Provided records:
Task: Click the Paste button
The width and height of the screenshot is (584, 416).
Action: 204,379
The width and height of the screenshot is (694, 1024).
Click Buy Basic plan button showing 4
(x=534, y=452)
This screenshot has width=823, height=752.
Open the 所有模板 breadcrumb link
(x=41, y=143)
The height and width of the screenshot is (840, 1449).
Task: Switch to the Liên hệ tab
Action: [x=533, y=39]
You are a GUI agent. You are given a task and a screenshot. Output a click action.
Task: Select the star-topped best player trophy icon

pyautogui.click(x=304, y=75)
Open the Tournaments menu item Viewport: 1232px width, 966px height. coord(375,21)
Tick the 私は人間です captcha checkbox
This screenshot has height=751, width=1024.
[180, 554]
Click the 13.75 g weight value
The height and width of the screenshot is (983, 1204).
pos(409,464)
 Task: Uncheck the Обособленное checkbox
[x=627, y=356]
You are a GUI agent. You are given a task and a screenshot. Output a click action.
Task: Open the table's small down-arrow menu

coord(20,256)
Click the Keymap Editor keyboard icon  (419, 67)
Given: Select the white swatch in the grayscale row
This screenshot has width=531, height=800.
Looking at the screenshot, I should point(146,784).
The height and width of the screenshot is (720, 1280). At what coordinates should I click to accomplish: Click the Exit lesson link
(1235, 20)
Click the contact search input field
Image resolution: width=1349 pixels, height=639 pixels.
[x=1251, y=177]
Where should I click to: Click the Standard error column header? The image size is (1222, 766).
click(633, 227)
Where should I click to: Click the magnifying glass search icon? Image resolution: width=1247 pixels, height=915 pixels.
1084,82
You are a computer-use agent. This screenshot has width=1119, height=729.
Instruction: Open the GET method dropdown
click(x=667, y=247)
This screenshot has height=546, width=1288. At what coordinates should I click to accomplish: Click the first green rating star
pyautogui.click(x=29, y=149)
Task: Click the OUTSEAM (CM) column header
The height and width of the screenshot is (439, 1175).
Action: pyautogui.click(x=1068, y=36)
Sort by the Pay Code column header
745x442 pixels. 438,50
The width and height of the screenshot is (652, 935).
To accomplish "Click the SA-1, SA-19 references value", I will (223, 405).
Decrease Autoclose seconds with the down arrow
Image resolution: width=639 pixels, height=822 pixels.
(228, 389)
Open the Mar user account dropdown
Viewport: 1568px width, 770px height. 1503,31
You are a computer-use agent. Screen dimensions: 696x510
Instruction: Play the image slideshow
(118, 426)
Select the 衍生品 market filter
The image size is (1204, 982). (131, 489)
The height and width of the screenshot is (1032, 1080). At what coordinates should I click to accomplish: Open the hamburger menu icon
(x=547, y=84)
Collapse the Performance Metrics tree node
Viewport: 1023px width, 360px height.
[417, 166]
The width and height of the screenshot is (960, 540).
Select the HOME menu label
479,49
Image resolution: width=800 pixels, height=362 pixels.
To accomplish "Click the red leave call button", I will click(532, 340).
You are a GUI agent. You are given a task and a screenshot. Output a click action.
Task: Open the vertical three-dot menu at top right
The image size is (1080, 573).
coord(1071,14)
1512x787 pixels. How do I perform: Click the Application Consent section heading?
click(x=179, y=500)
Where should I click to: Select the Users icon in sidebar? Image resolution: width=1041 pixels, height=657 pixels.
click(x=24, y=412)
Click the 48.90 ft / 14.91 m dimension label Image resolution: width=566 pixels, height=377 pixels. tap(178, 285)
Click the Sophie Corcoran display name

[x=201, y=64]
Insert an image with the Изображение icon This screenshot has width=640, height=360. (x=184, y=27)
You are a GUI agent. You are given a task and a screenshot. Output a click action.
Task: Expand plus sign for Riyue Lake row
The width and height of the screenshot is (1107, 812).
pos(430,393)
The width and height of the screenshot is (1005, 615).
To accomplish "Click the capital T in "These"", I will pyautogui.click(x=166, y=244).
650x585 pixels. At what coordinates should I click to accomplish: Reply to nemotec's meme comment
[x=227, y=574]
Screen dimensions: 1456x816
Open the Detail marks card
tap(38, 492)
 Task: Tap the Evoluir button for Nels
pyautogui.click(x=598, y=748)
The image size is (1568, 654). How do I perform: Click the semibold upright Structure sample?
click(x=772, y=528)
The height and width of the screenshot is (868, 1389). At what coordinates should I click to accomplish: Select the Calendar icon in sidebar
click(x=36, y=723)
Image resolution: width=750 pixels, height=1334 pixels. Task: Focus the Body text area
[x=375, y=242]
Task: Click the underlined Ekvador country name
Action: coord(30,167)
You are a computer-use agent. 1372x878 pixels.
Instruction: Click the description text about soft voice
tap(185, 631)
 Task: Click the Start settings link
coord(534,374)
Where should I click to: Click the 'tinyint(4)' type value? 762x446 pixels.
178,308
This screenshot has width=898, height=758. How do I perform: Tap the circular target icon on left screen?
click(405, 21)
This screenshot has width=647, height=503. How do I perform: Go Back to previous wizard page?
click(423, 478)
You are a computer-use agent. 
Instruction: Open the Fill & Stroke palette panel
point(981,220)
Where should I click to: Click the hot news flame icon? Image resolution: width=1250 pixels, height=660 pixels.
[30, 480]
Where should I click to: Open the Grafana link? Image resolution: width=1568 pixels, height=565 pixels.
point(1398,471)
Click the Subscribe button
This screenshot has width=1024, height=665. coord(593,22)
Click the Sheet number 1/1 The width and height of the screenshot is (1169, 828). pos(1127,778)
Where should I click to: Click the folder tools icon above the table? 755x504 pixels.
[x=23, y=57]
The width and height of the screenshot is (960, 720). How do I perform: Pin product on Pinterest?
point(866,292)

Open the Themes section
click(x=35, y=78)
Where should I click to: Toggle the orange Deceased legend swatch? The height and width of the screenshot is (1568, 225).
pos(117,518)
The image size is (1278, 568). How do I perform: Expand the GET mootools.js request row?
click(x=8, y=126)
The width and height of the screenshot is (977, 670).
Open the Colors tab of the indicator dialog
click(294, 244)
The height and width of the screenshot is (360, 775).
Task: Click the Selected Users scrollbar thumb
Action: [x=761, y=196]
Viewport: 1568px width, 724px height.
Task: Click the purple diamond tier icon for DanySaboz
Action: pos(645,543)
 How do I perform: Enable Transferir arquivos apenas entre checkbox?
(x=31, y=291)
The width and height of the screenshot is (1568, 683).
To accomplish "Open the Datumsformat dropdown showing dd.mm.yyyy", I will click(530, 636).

What needs to be done:
All of the material above needs repeating. Keep it exact.

Result:
Task: Click the Paste button
The width and height of the screenshot is (584, 416).
Action: 204,379
The width and height of the screenshot is (694, 1024).
Click Buy Basic plan button showing 4
(x=534, y=452)
This screenshot has width=823, height=752.
Open the 所有模板 breadcrumb link
(x=41, y=143)
The height and width of the screenshot is (840, 1449).
Task: Switch to the Liên hệ tab
Action: [x=533, y=39]
You are a GUI agent. You are given a task and a screenshot. Output a click action.
Task: Select the star-topped best player trophy icon

pyautogui.click(x=304, y=75)
Open the Tournaments menu item Viewport: 1232px width, 966px height. coord(375,21)
Tick the 私は人間です captcha checkbox
This screenshot has height=751, width=1024.
[180, 554]
Click the 13.75 g weight value
The height and width of the screenshot is (983, 1204).
pos(409,464)
 Task: Uncheck the Обособленное checkbox
[x=627, y=356]
You are a GUI agent. You are given a task and a screenshot. Output a click action.
Task: Open the table's small down-arrow menu

coord(20,256)
Click the Keymap Editor keyboard icon  (419, 67)
Given: Select the white swatch in the grayscale row
This screenshot has width=531, height=800.
Looking at the screenshot, I should point(146,784).
The height and width of the screenshot is (720, 1280). At what coordinates should I click to accomplish: Click the Exit lesson link
(1235, 20)
Click the contact search input field
Image resolution: width=1349 pixels, height=639 pixels.
[x=1251, y=177]
Where should I click to: Click the Standard error column header? The image size is (1222, 766).
click(633, 227)
Where should I click to: Click the magnifying glass search icon? Image resolution: width=1247 pixels, height=915 pixels.
1084,82
You are a computer-use agent. This screenshot has width=1119, height=729.
Instruction: Open the GET method dropdown
click(x=667, y=247)
This screenshot has height=546, width=1288. At what coordinates should I click to accomplish: Click the first green rating star
pyautogui.click(x=29, y=149)
Task: Click the OUTSEAM (CM) column header
The height and width of the screenshot is (439, 1175).
Action: pyautogui.click(x=1068, y=36)
Sort by the Pay Code column header
745x442 pixels. 438,50
The width and height of the screenshot is (652, 935).
To accomplish "Click the SA-1, SA-19 references value", I will (223, 405).
Decrease Autoclose seconds with the down arrow
Image resolution: width=639 pixels, height=822 pixels.
(228, 389)
Open the Mar user account dropdown
Viewport: 1568px width, 770px height. 1503,31
You are a computer-use agent. Screen dimensions: 696x510
Instruction: Play the image slideshow
(118, 426)
Select the 衍生品 market filter
The image size is (1204, 982). (131, 489)
The height and width of the screenshot is (1032, 1080). At what coordinates should I click to accomplish: Open the hamburger menu icon
(x=547, y=84)
Collapse the Performance Metrics tree node
Viewport: 1023px width, 360px height.
[417, 166]
The width and height of the screenshot is (960, 540).
Select the HOME menu label
479,49
Image resolution: width=800 pixels, height=362 pixels.
To accomplish "Click the red leave call button", I will click(532, 340).
You are a GUI agent. You are given a task and a screenshot. Output a click action.
Task: Open the vertical three-dot menu at top right
The image size is (1080, 573).
coord(1071,14)
1512x787 pixels. How do I perform: Click the Application Consent section heading?
click(x=179, y=500)
Where should I click to: Select the Users icon in sidebar? Image resolution: width=1041 pixels, height=657 pixels.
click(x=24, y=412)
Click the 48.90 ft / 14.91 m dimension label Image resolution: width=566 pixels, height=377 pixels. tap(178, 285)
Click the Sophie Corcoran display name

[x=201, y=64]
Insert an image with the Изображение icon This screenshot has width=640, height=360. (x=184, y=27)
You are a GUI agent. You are given a task and a screenshot. Output a click action.
Task: Expand plus sign for Riyue Lake row
The width and height of the screenshot is (1107, 812).
pos(430,393)
The width and height of the screenshot is (1005, 615).
To accomplish "Click the capital T in "These"", I will pyautogui.click(x=166, y=244).
650x585 pixels. At what coordinates should I click to accomplish: Reply to nemotec's meme comment
[x=227, y=574]
Screen dimensions: 1456x816
Open the Detail marks card
tap(38, 492)
 Task: Tap the Evoluir button for Nels
pyautogui.click(x=598, y=748)
The image size is (1568, 654). How do I perform: Click the semibold upright Structure sample?
click(x=772, y=528)
The height and width of the screenshot is (868, 1389). At what coordinates should I click to accomplish: Select the Calendar icon in sidebar
click(x=36, y=723)
Image resolution: width=750 pixels, height=1334 pixels. Task: Focus the Body text area
[x=375, y=242]
Task: Click the underlined Ekvador country name
Action: coord(30,167)
You are a computer-use agent. 1372x878 pixels.
Instruction: Click the description text about soft voice
tap(185, 631)
 Task: Click the Start settings link
coord(534,374)
Where should I click to: Click the 'tinyint(4)' type value? 762x446 pixels.
178,308
This screenshot has width=898, height=758. How do I perform: Tap the circular target icon on left screen?
click(405, 21)
This screenshot has width=647, height=503. How do I perform: Go Back to previous wizard page?
click(423, 478)
You are a computer-use agent. 
Instruction: Open the Fill & Stroke palette panel
point(981,220)
Where should I click to: Click the hot news flame icon? Image resolution: width=1250 pixels, height=660 pixels.
[30, 480]
Where should I click to: Open the Grafana link? Image resolution: width=1568 pixels, height=565 pixels.
point(1398,471)
Click the Subscribe button
This screenshot has width=1024, height=665. coord(593,22)
Click the Sheet number 1/1 The width and height of the screenshot is (1169, 828). pos(1127,778)
Where should I click to: Click the folder tools icon above the table? 755x504 pixels.
[x=23, y=57]
The width and height of the screenshot is (960, 720). How do I perform: Pin product on Pinterest?
point(866,292)

Open the Themes section
click(x=35, y=78)
Where should I click to: Toggle the orange Deceased legend swatch? The height and width of the screenshot is (1568, 225).
pos(117,518)
The image size is (1278, 568). How do I perform: Expand the GET mootools.js request row?
click(x=8, y=126)
The width and height of the screenshot is (977, 670).
Open the Colors tab of the indicator dialog
click(294, 244)
The height and width of the screenshot is (360, 775).
Task: Click the Selected Users scrollbar thumb
Action: [x=761, y=196]
Viewport: 1568px width, 724px height.
Task: Click the purple diamond tier icon for DanySaboz
Action: pos(645,543)
 How do I perform: Enable Transferir arquivos apenas entre checkbox?
(x=31, y=291)
The width and height of the screenshot is (1568, 683).
To accomplish "Open the Datumsformat dropdown showing dd.mm.yyyy", I will click(530, 636).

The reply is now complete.